Le bal des passants

Egarés dans les limbes de mon esprit, ils restent là, ils stagnent. Encore sur leur fauteuil, ils me parlent encore. Je croise des histoires. Des visages et des histoires. Les histoires des passants. Chacun la sienne. Tellement unique, tellement singulière, tellement intime. Je me repasse la séquence. Les passants entrent dans la danse. Chacun sa place. L’un s’en va l’autre le remplace. Attendre son tour. Tour à tour suivre le tempo. Le fauteuil devient l’espace entier. Voici la scène, les décors sont posés. Un balai, une chorégraphie. Nous, les figurants tenons le rôle principal. Toute l’équipe nous attend. Chacun opère son petit rituel. Les gestes lancent la musique. Attention, on sonne les 3 coups. Tac. Tac... Clap.
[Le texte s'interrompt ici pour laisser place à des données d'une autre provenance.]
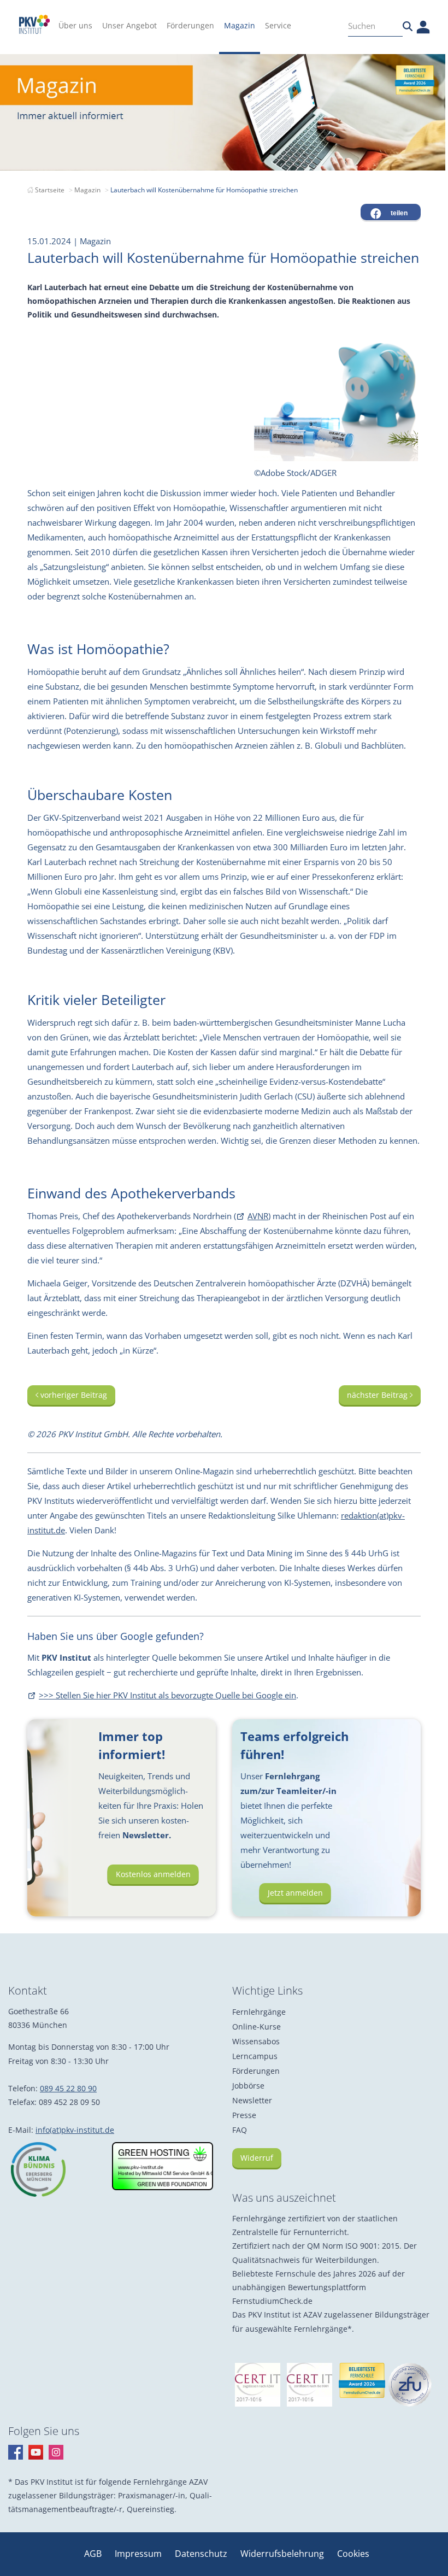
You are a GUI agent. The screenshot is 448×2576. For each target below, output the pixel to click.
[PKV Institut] (34, 24)
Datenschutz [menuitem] (202, 2554)
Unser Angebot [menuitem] (129, 25)
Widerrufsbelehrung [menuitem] (283, 2554)
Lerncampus (255, 2056)
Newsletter (252, 2100)
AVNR (257, 1215)
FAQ (239, 2130)
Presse (244, 2115)
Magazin (87, 190)
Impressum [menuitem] (139, 2554)
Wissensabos (256, 2041)
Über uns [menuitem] (75, 25)
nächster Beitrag (378, 1395)
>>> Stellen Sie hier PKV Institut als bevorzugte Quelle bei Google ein (167, 1695)
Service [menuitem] (278, 25)
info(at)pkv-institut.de (75, 2130)
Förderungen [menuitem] (190, 25)
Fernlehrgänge (259, 2012)
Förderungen (256, 2071)
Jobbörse (248, 2085)
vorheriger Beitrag (72, 1395)
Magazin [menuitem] (239, 25)
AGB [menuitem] (94, 2554)
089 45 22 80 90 (68, 2088)
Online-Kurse (256, 2026)
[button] (391, 212)
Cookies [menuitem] (353, 2554)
Action. Inspirez ... Bloquez. Goutte à goutte. Coeur qui bat. Rendez-vous avec un destin qui ne nous appartient pas. Pourtant tout le monde arrive à l’heure. Comme un instinct primitif, par coeur on sait ce qu’il faut faire. S’abreuver du nectar amer. Se gorger du poison salvateur. Tac. La dernière goutte. Comme un tango décadent, on tend l’oreille et on écoute. Le bandonéon résonne à l’arrière plan. La danse ne s’arrête pas. Un deux trois on esquisse des pas. Un deux trois on esquive on s’ébat. Ole. Viva la vida. Les costumes pastel se changent en écarlates. On enfile nos talons, on relève nos chignons. Ole ! On rembourre nos nichons. On en n’a plus et on s’en tape. Ole torero ! Au chaud de ce folklore enivrant je me déhanche à corps perdu. Au soleil couchant je danse avec les passants.